だから巨大生物の足は太々としていなければ。その点、ゴジラは合理的(?)ですね。とはいえ、ゴジラ映画にも多々「やらかし」はあります。昭和、平成、ミレニアムゴジラと日本の作品もなかなかのものですがハリウッド版も如何なものか。今回はリブート版ハリウッドゴジラの第2作「ゴジラ キング・オブ・モンスターズ」について書いてみたいと思います。
この映画、私は公開当時劇場で見ています。そのときの私の感想は「カブトムシに睨まれた!」です。
この映画のはじめの方に主人公がゴジラを目撃するシーンがあります。ゴジラを監視するために作られた基地に来た主人公。その前に活動を再開したゴジラが現れる。迎撃システムを起動する基地の要員達。これに対して「砲台を引っ込めろ」という主人公。勝ち目はないから敵意がないことを示すのだと言います。「武装解除!」芹沢博士(渡辺謙)もこれに乗って基地は丸腰状態に。これでいいのか、と思っているとこの主人公、次には「シールドを開けろ」と言い出す始末。シールドを開いてゴジラと対面する主人公、その意志が通じたのか、やがてゴジラは基地の前から去って行きます。
いや、人間側から見たらそういう展開なのですが、これゴジラ側からはどう見えるのか考えているのでしょうか。今作でゴジラの身長は 119.8 m だそうです。人間の身長が 1.8 m だとするとその比率は約66倍。仮にゴジラが 1.8 m の人間サイズだとすると、そのゴジラから見た人間のサイズは 2.7 cm くらい。ゴジラからするとカゴに入ったカブトムシがこっちを向いている、くらいなのでは。これで「敵意がないこと」がわかるのでしょうか。そもそも敵意って。カブトムシに睨まれたからってどうってこと無いのでは。

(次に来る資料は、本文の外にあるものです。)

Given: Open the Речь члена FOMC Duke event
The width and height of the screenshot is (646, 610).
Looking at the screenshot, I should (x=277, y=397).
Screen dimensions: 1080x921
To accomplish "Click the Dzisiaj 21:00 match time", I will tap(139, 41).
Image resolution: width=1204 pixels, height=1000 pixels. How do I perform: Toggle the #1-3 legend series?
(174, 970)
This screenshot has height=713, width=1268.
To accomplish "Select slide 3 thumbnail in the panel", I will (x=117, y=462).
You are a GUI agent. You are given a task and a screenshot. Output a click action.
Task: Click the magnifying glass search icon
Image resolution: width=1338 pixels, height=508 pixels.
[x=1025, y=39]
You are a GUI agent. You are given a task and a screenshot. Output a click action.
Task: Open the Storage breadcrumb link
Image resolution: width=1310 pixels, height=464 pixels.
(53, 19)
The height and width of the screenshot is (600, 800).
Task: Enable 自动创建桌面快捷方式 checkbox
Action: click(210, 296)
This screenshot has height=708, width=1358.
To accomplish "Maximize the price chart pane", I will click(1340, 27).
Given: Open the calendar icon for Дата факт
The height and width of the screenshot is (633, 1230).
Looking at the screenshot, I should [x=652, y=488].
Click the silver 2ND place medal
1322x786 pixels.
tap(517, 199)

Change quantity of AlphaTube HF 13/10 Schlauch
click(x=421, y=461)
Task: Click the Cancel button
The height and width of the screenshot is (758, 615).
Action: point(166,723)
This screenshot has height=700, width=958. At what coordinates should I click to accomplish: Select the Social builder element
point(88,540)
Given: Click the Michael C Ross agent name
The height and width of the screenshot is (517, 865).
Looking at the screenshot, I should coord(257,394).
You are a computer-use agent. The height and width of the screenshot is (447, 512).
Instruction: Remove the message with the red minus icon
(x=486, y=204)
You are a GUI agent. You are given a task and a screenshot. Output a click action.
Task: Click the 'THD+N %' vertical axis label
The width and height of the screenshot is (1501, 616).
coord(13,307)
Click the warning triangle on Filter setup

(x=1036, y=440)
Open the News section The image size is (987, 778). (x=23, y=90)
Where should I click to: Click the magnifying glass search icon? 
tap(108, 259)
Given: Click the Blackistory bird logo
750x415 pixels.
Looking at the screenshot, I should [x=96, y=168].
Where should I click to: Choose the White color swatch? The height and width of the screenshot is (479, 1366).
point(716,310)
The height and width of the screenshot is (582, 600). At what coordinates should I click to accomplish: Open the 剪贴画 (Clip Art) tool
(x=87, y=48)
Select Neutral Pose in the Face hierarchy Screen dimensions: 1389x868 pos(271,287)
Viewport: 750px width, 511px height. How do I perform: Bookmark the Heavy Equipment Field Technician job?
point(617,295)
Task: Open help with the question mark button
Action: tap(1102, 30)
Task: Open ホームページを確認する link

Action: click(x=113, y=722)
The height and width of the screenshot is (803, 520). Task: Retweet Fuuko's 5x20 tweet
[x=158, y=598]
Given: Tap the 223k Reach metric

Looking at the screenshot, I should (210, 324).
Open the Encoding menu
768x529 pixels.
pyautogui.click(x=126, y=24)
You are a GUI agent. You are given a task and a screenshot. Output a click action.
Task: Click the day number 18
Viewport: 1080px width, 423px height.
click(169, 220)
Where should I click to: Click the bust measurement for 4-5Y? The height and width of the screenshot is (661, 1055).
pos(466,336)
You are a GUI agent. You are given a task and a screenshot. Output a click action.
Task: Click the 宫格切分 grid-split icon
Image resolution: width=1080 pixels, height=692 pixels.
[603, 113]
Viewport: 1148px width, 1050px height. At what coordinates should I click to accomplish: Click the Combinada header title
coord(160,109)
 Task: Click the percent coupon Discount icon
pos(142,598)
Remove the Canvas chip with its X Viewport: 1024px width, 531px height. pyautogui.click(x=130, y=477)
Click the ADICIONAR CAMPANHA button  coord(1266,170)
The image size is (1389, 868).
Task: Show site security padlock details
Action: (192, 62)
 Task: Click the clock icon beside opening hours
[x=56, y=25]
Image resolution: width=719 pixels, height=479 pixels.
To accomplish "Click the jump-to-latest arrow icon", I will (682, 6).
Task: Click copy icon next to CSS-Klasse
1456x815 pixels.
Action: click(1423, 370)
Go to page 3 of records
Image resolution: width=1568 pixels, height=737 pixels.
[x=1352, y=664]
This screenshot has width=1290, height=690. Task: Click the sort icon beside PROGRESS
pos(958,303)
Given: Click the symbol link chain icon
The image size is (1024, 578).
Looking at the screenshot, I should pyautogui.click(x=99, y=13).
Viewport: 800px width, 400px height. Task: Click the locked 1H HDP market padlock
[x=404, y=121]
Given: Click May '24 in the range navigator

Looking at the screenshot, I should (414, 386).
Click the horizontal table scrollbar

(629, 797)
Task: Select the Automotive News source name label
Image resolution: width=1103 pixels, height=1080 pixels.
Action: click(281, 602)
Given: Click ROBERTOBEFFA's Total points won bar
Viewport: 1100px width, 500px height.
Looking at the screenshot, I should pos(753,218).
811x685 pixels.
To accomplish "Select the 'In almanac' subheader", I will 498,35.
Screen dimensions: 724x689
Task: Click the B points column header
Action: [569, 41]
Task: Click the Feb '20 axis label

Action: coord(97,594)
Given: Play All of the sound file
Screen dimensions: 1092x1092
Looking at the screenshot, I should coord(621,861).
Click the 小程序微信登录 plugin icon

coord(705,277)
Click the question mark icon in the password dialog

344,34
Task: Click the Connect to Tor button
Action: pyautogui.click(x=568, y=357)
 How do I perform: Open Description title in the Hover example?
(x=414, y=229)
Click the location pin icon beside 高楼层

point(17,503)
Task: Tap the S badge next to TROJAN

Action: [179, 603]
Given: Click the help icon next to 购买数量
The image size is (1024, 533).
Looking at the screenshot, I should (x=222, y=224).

サイズという一点から見てもこの映画の作り手が人間の視点を中心に考えすぎてきていることがわかると思います。その方が観客達が面白いと感じる、という読みなのかも知れませんが、残念ながら私はその観客達には含まれなかったようです。そもそも映画を見ながら比率を暗算していたというのが映画に乗れていなかった証拠ですね。